Report praises cigarette tax for reducing smoking, raising revenue
LARAMIE, Wyo. (AP) -- A tax increase approved in 2003 has reduced cigarette use and bolstered state revenue, and experts believe another increase would do the same.
The excise tax increase boosted revenue from around $500,000 per month to $1.5 million per month, according to a report by the University of Wyoming's Survey and Analysis Center for the Wyoming Department of Health.
Revenue was up despite the fact that the number of packs sold fell 17.4 percent over the year following the increase, university officials report.

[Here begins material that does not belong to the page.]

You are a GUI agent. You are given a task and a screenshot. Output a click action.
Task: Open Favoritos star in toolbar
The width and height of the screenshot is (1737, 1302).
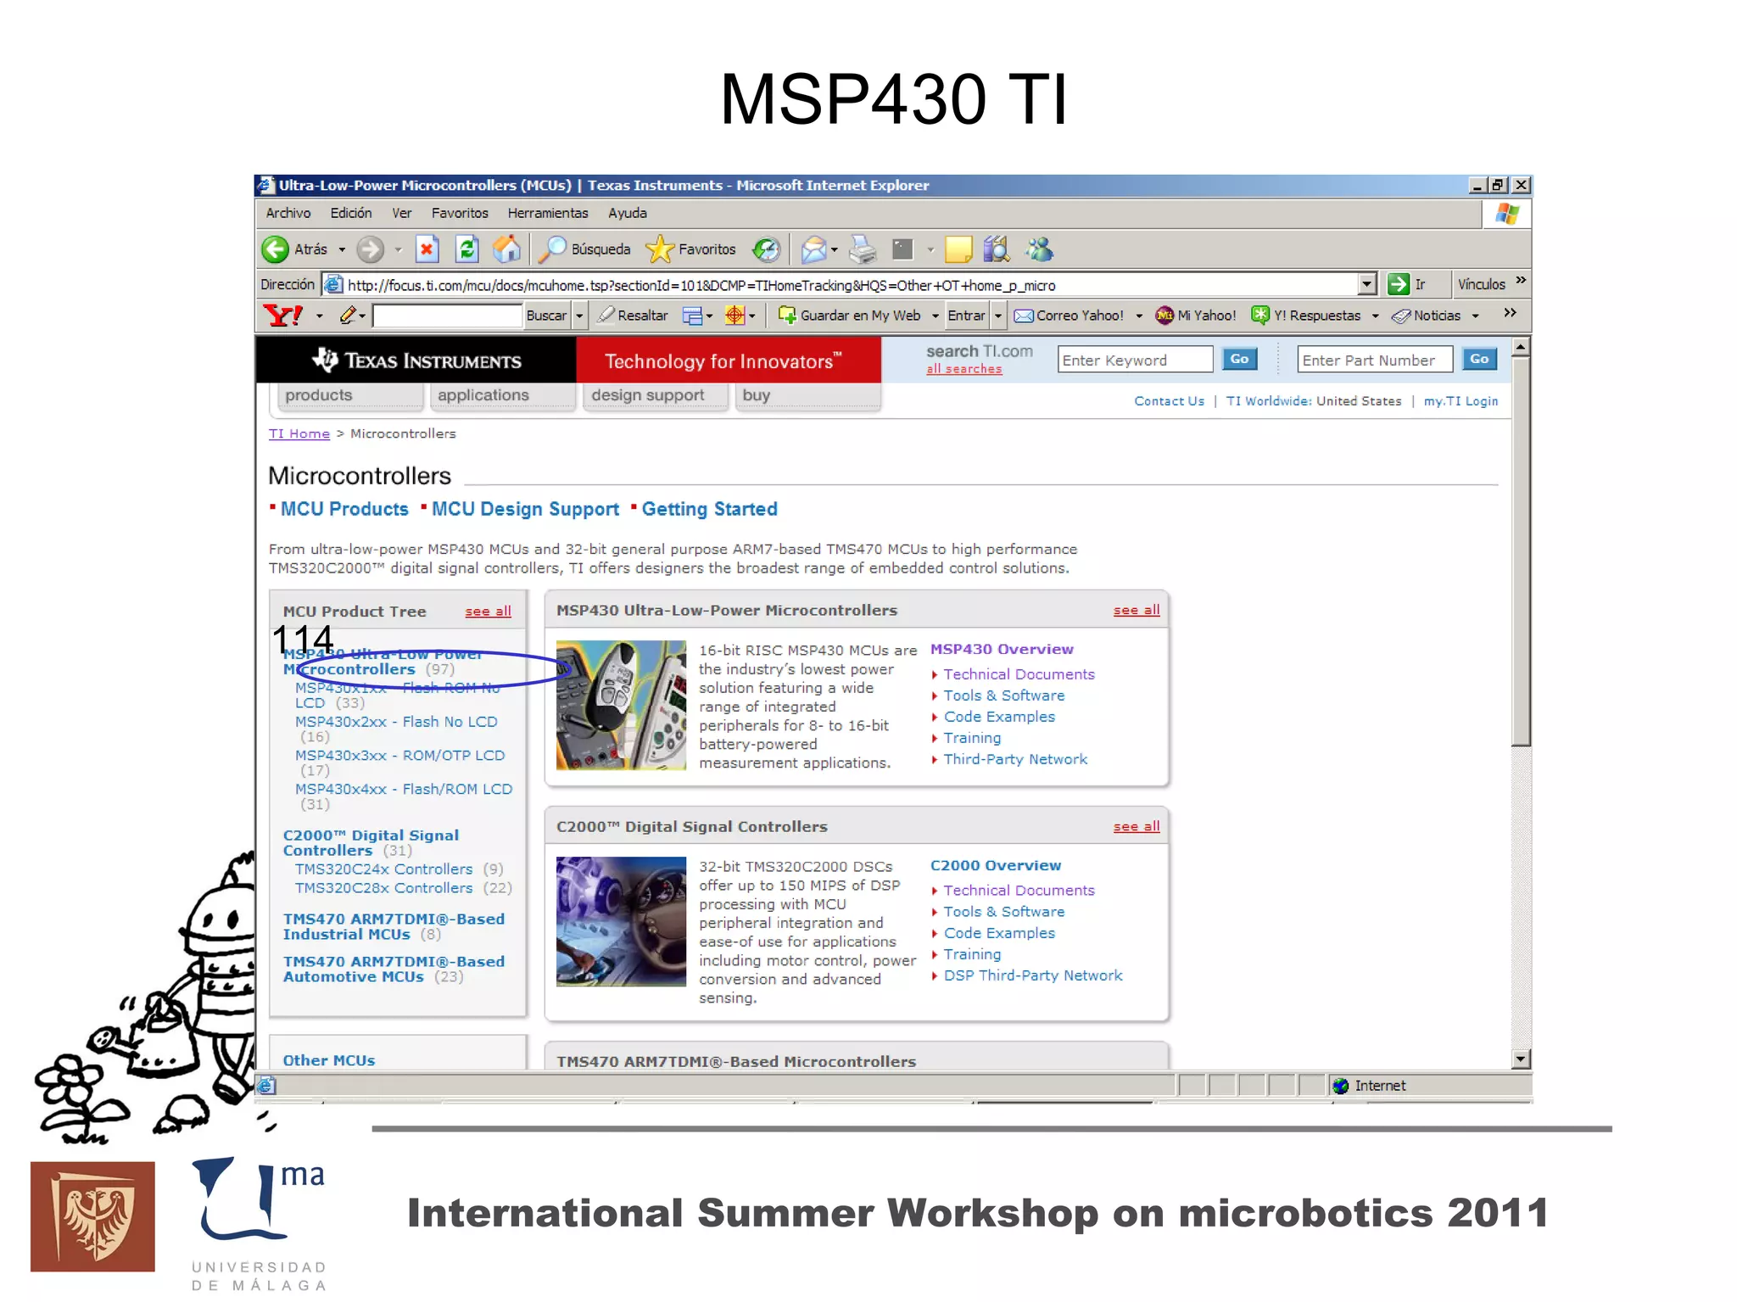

Marc Homer, assistant research scientist with the center's Tobacco Prevention and Control Evaluation team, speculates that another tax increase would further boost revenue while further slowing cigarette consumption.
He points out that cigarette excise taxes are still higher in surrounding states. "Currently the average per-pack tax for Wyoming and the six states on its borders is 80 cents," he said.
In Montana, a recent increase put the excise tax much higher: $1.70.
"States with cigarette excise taxes higher than Wyoming's, such as California (87 cents) and New York ($1.50) have successfully reduced consumption while increasing revenue," the report says.
"Spit tobacco use in Wyoming is more than double the national average. Increasing the excise tax on other tobacco products in Wyoming could similarly benefit the state by increasing revenue and by deterring adults and youths from using spit tobacco and other products."
The report cites studies showing that a 10-percent increase in cigarette prices reduces overall smoking among adults by about 4 percent. "A consensus view is that for every 10-percent rise in price, there will be a 7-percent decrease among young people smoking," the report says.
The Centers for Disease Control estimates that smoking-caused health costs nationwide add up to $7.18 per pack sold in the United States.